If we “really know” – and let’s say children again – if *children* really know they are “boys” or “girls” – then how do you explain those who reconsider, detransition, retransition, even regret? Are they all not “real” trans people? Despite their stories being similar? Despite the therapists diagnosis, the doctor’s prescriptions? You cannot say who is going to be truly helped by transition and who is not. Especially not in the case of young children.
It’s not that children who claim to be opposite their natal sex need their statements of gender identity be wholeheartedly accepted. It’s that the confusion about gender roles, the histories of bullying or abuse, the mental health, the social and family dynamics of these children has to be examined and healed. And that is what we’re talking about here, for the sake of all confused children – and adults – who suffer through these things.
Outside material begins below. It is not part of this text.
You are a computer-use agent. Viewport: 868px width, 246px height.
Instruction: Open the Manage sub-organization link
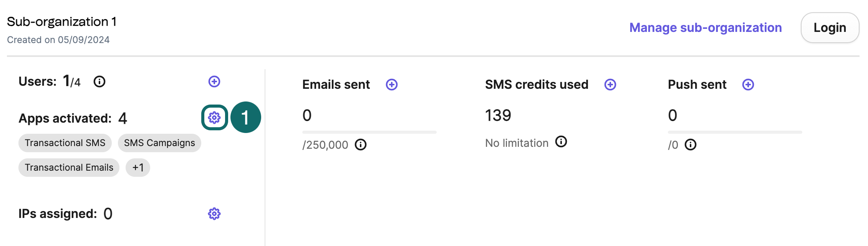point(705,27)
The gender roles – the “I’m a boy” and “I’m a girl” don’t mean a thing literally. Gender roles can be cast aside and a healthy, happy life lived without them. But those statements, that preoccupation with gender roles, those are red flags indeed.
Since the brain doesn’t fully finish developing until about age 25, how can children really know themselves best? They don’t have enough cognitive development or life experience to know exactly who they are and what they want to do with their lives. We change and grow so much over the years. Even if there are some things we always passionately know and want, like wanting to be a doctor since age five, we still evolve in how we think about those life goals as we get older. For example, I’ve been a writer since I was four years old, and when I was a lot younger, I thought I’d automatically become rich and famous as a teenager.
There’s no evidence of transkids in history, not the way we have extensive, obvious evidence of gay people existing well before it was socially acceptable and no longer hidden away. I just don’t understand how anyone could buy the media stories hook, line, and sinker, instead of applying principles of skeptical inquiry. I know so many people who are skeptical about everything they deem woo (pseudoscience), even things which aren’t either pseudoscience or science, like cloth menstrual pads, just because it’s associated with the crunchy crowd. Yet when it comes to the transkid trend, then they’re all about parroting nonsense like “Some women have penises!” instead of looking at the actual science.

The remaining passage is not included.